Five Things We Learned From Sheryl Sandberg Last Night

Sheryl Sandberg

Last night, Facebook's Chief Operating Officer and author of Lean In Sheryl Sandberg spoke to hundreds of UK graduates in London, for The Guardian's Women in Leadership event. Here’s five things we learned from her…

1. Don’t be afraid of criticism

When you stand up for something you believe in, there'll always be someone who disagrees. “I don’t believe anyone argues for real change in the world and doesn’t get criticised,” Sheryl said last night. She went on to say that basically, if you don’t face criticism, you’re doing it wrong. “Debate is not what I’m afraid of,” she said. “The reason I wrote [Lean In] is the lack of debate. My biggest fear is that we’ll fall right back into complacency.”

2. Don't feel bad for feeling bad

Some days you will have too much on your plate. You might feel guilty for letting someone down (or not being around enough at home if you're a parent), you might feel like a fraud at work occasionally and you might feel the need to be liked is overwhelming at times. It's OK to feel like that. How do we know? Because Sheryl herself feels it too.

"[I feel] all of those," said Sandberg. "I don't think we walk around and say: 'I feel really guilty I'm here today because my kid is sick at home.' But still I feel that all the time. I don't say it a lot.

“There are lots of times to this day that I feel like I shouldn’t be in the seat I’m in,” she said. “But if I were a man, I’d be saying ‘I can’t believe it took them so long to put me here’.”

3. When it comes to settling down, choose your partner carefully

"We will never get to real equality in our workplaces until we get to equality at home," Sheryl said last night. And she's right. For women to be free to work hard as men, some of the pressures need to come off at home. The answer, Sheryl says, is in the partner we choose. One who is willing to split chores and responsibilities in the home equally gives you more of a chance of succeeding at work.

"Women have two jobs and men have one”, she says. “What would happen if we had real partners?"

In her own home, Sheryl is still working on getting the balance. "I think Sheryl does more like 60 [per cent] and it's more like 40 for me," her husband, David Golberg, CEO of billion-dollar tech company SurveyMonkey, who was - YES - actually in the audience, explained.

"But it doesn't come easily and we have to work at it. We spend a lot of time with our schedules."

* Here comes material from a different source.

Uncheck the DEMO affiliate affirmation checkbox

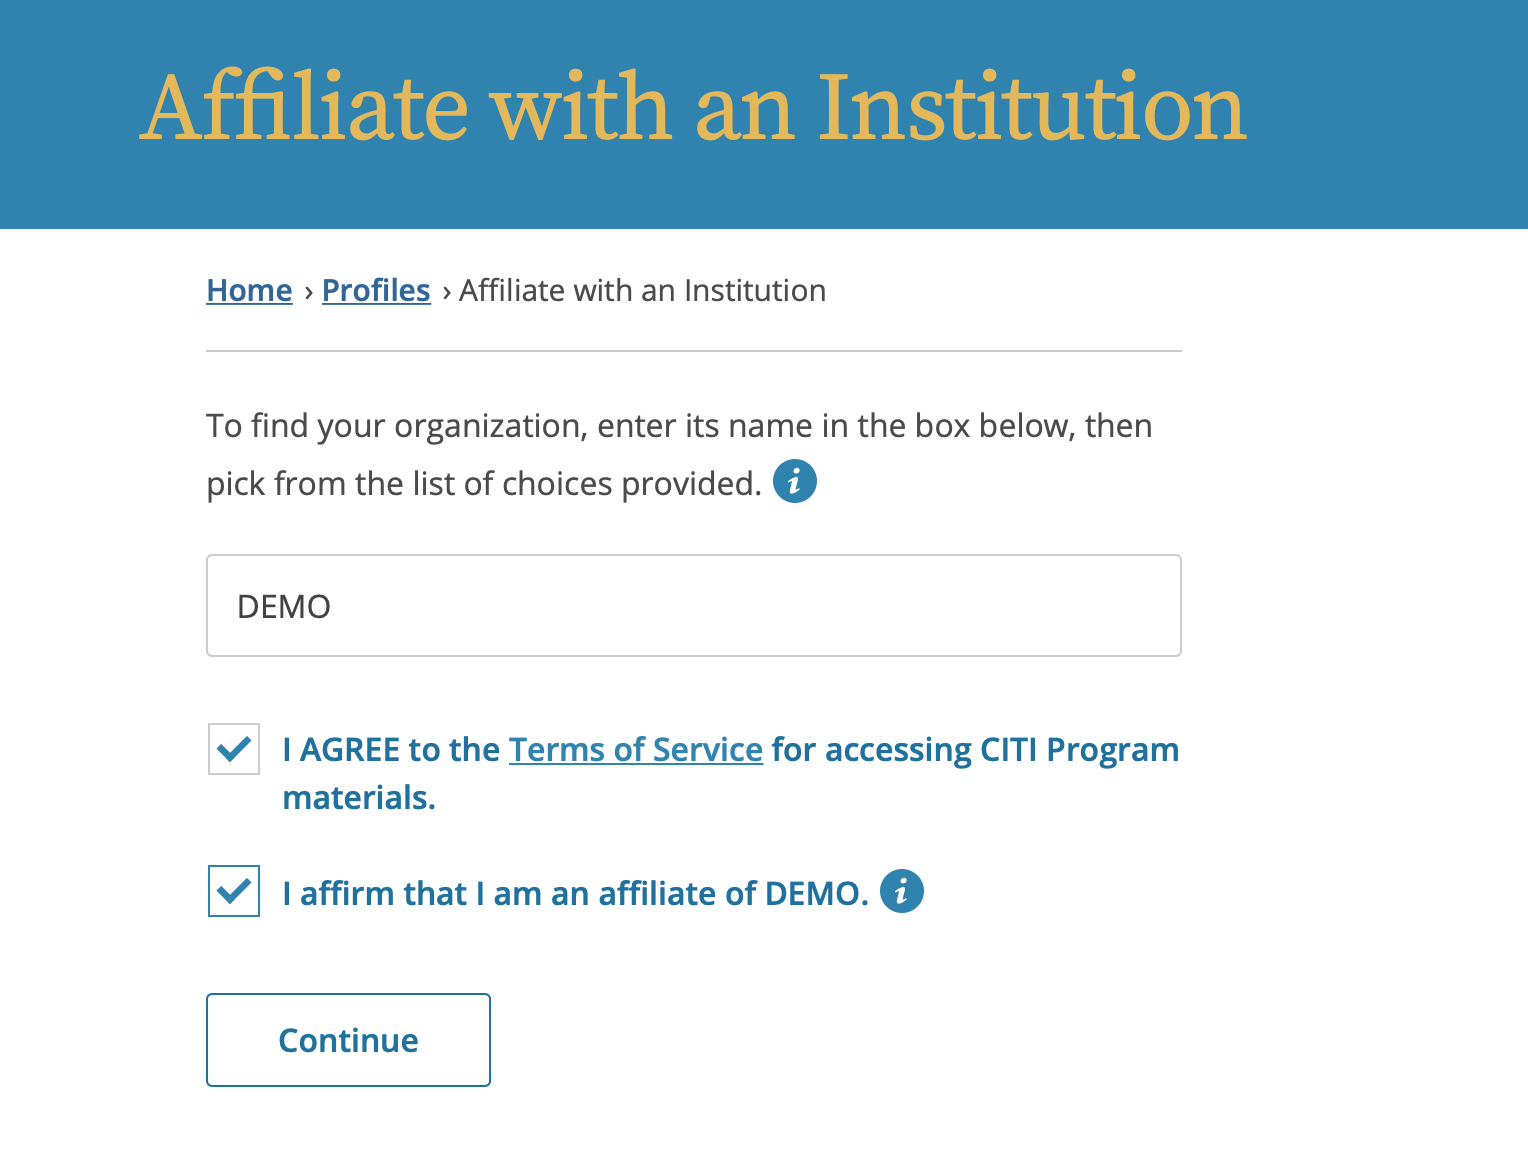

4. SHERYL SANDBERG IS FUNNY

Speaking of her campaign to Ban Bossy - Sheryl says that we diminish ambition in young girls with negative language - she said, “Hilary [Clinton], ran for President. She was called bossy, and the other ‘B’ word,

too. But my favourite was when she was called ‘too ambitious’.

“Too ambitious? DUDE, she’s running for President!"

5. Speak out on behalf of other women, no matter how scary it is

It's never easy to put yourself out there - especially when you're staring directly up at the glass ceiling. But Sheryl - and every feminist, everywhere - agrees that we should be constantly standing up for other woman, and paving the way - however we can - to make the climb up the ladder easier for the next generation.

Sheryl was launched into becoming a role model for women when she spoke out at a TEDWomen talk in 2010, encouraging women to ‘own’ their ambition. Two years earlier, she’d made the move from her influential position at Google to work at Facebook. “It was scary,” she explained. “Most people advised me not to do it, as it would end my career. They said that people would notice I’m a woman. It’s not easy, but the status quo is just not OK.”

 

SHERYL’S TOP TIPS

Listen to your peers, as well as your mentors

“My mentors told me that Google wouldn’t last and not to go to Facebook because no one really wanted to have friends online.” ’Nuff said.

Speak out and confront gender bias

“How do we actually change stereotypes? Explain that they exist. […] Anyone who thinks that [equality] is getting better and that gender bias isn’t self-perpetuating needs to open their eyes.”

Be ambitious

“We won’t close the leadership gap until we close the ambition gap.”

Know your online presence

“Your online presence matters just as much - if not more - than your CV.”